All client-server communication is over HTTPS. While Capsule’s stack aims to stay PQ-safe (within due course), the transport layer (TLS) must be configured by the server administrator to be PQ-resistant as well. As of 2026, the standard is TLS 1.3 with hybrid X25519+ML-KEM key exchange enabled. Since application servers do not terminate TLS, ensure the ingress/reverse proxy is properly configured.

This is the one piece of cryptographic configuration that lives outside the application layer — the application code cannot enforce it, only document the requirement.

The failure-mode catalog itself is the verification spec: each row must have an executable test that exercises both the detection (the catalog’s middle column) and the recovery (the right column).

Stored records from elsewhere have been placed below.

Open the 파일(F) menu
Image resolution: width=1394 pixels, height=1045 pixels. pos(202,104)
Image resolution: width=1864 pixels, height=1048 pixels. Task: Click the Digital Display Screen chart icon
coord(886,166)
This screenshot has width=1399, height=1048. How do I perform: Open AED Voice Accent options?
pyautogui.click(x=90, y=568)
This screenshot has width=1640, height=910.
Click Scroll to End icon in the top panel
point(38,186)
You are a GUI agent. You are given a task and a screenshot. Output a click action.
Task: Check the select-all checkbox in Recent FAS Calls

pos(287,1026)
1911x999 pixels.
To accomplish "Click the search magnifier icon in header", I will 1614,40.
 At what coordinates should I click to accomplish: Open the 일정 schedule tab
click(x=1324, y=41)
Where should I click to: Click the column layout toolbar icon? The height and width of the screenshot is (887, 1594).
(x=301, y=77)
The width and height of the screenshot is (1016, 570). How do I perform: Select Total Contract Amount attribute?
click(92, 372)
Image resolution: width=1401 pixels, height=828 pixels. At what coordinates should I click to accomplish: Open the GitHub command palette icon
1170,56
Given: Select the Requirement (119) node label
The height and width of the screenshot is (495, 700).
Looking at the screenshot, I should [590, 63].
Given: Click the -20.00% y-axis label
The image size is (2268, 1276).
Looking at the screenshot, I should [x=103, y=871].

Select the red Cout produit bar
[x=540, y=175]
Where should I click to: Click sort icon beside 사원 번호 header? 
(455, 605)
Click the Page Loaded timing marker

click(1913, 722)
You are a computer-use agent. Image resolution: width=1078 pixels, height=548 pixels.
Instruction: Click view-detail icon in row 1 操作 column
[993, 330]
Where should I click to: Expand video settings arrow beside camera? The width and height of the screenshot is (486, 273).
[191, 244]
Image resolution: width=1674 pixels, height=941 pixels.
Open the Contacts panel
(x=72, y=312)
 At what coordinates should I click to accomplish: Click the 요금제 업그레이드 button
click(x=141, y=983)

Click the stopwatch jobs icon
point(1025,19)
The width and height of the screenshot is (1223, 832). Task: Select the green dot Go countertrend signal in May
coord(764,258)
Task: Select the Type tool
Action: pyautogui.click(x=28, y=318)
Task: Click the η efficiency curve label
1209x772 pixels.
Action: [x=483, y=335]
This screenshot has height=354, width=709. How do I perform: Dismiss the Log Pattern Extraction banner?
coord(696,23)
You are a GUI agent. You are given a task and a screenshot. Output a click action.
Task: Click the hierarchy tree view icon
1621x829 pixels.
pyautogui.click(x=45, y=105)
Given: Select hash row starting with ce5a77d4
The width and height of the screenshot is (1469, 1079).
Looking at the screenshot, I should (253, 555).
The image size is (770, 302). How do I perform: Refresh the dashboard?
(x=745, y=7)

  • Per-recovery-path scenarios — seven smoke tests, one per path. Each takes a library to a “lost” state corresponding to the path’s Survives annotation, runs the recovery, and asserts every asset is recoverable. The tests share fixtures from the Keys and Provenance test surfaces.
  • Bug-resistance invariant checks — unit-test surface that asserts each invariant holds structurally:
    • The backup-artifact format does not embed MLS ratchet state (assert by inspecting an exported artifact).
    • Device private keys cannot be exported (asserted per-platform in the Keys hardware smoke).
    • A v2 client can read a v1 sidecar and write a v2 sidecar that a v1 client still validates as v1 (cross-version round-trip).
  • Catalog completeness — a CI check that every row in the catalog has at least one referenced test. Adding a row without a test is a structural error, not a TODO.

The full bounded recovery surface — including which paths must be exercised end-to-end across the full system — is in Module Map — E2E Test Surface.